Favorite Panels #2 - Bill Sienkiewicz

This is a page from The Shadow #2, artwork by the great Bill Sienkiewicz.

Having just fallen from an airplane, wrestling with a clone, the Shadow is saved at the last second by another airship, while the clone plummets to his death. The situation is typical superhero melodrama, but what makes this a favorite is the structure of the page itself.

While at first glance, this appears to be four separate panels, there are three techniques that Sienkiewicz uses which allow the page to operate as a single meta-panel, while at the same time, letting the artist retain the ability to control the timing and meter of the scene.

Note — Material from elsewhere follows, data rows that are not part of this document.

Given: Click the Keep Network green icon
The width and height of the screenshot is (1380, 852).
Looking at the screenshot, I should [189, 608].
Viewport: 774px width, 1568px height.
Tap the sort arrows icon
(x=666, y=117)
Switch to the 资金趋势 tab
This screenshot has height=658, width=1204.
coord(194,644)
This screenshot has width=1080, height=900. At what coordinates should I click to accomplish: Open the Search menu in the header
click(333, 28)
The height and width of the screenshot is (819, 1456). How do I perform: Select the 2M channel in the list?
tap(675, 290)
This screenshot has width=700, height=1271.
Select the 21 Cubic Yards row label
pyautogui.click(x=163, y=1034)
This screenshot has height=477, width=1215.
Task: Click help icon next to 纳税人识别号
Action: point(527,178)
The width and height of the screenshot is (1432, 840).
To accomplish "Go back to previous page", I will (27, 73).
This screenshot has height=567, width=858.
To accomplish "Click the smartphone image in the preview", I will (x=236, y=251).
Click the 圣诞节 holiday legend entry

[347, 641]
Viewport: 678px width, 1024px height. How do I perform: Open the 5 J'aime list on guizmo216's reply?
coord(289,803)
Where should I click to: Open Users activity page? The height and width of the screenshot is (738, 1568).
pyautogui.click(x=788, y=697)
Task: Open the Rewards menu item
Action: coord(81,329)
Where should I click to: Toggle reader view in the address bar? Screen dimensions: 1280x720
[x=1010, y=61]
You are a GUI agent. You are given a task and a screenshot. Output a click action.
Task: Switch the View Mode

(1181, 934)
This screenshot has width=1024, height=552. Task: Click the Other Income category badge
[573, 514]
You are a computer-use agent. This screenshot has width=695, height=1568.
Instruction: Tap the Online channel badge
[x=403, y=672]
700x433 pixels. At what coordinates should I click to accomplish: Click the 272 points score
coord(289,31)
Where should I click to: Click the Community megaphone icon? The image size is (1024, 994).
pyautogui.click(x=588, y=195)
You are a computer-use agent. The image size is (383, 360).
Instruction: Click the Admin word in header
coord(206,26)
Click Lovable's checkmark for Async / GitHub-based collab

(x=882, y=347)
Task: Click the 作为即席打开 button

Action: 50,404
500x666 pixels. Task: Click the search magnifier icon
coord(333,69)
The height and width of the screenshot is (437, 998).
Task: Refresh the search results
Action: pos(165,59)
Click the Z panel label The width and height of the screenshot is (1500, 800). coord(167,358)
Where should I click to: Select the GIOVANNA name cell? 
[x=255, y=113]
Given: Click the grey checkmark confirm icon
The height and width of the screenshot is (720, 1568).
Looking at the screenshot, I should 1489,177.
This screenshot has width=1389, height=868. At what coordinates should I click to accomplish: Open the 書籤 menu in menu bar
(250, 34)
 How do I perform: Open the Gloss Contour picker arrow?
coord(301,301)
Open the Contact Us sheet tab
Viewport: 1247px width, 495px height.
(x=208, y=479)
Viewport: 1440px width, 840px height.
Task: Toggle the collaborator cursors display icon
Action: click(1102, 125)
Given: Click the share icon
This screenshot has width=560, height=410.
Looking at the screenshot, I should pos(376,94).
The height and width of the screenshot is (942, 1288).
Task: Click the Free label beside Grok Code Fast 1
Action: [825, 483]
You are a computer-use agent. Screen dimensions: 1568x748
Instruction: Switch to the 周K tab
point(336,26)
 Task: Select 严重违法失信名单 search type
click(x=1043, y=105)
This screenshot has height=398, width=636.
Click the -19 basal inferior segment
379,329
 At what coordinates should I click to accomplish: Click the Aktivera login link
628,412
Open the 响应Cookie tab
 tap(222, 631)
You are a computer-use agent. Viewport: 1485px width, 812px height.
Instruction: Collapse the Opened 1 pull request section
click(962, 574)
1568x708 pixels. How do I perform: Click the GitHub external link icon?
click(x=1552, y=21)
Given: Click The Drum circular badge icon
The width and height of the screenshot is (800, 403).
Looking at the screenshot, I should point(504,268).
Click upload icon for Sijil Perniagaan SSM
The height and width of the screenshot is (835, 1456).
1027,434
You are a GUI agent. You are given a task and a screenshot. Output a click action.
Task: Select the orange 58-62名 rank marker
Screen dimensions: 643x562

The first is the movement of the airship in the upper left corner. Although there are three distinct images of the ship itself, the air current which indicates the ship's flight path flows seamlessly across the three panels, giving the sense of one distinct motion.

Second is the falling figure of the clone, which, again, is shown in all three panels (though, in the third panel, the character is only implied), yet it is the consistent trail of the word balloons accompanying his fall which give the movement a consistent flow across the page. Also notice how, as the falling man gets closer to the ground, his screams grow louder and thus, the word balloons become larger. The "SPLURK" sound effect splattered across the third and fourth panel unites the two images, and the panel border even disappears as the scene dramatically breaches into the final panel.

At the same time, the actions of the figures along the bottom of the page are clearly broken down into four separate panels. Their dialogue puts the scene into context and provides the sense of actual time passing. The first three panels take maybe 2-3 seconds of real time, while the fourth panel appears to skip ahead just a few seconds or so.

This combination of techniques is possible because Sienkiewicz uses thin black lines rather than actual gutters to divide the panels (and maintains a fixed camera angle throughout).

Fascinating stuff! I've never seen anything quite like it, though I'm sure this can't be the only example of such a technique.